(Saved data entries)
.....

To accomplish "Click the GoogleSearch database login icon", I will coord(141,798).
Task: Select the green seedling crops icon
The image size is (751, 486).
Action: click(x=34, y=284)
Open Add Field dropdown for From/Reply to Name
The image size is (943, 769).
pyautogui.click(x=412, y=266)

.....

## AIM OF THE EXERCISE
Write the records out once more, word for word.

## OUTPUT FOR THIS TASK
To accomplish "Click the GoogleSearch database login icon", I will coord(141,798).
Task: Select the green seedling crops icon
The image size is (751, 486).
Action: click(x=34, y=284)
Open Add Field dropdown for From/Reply to Name
The image size is (943, 769).
pyautogui.click(x=412, y=266)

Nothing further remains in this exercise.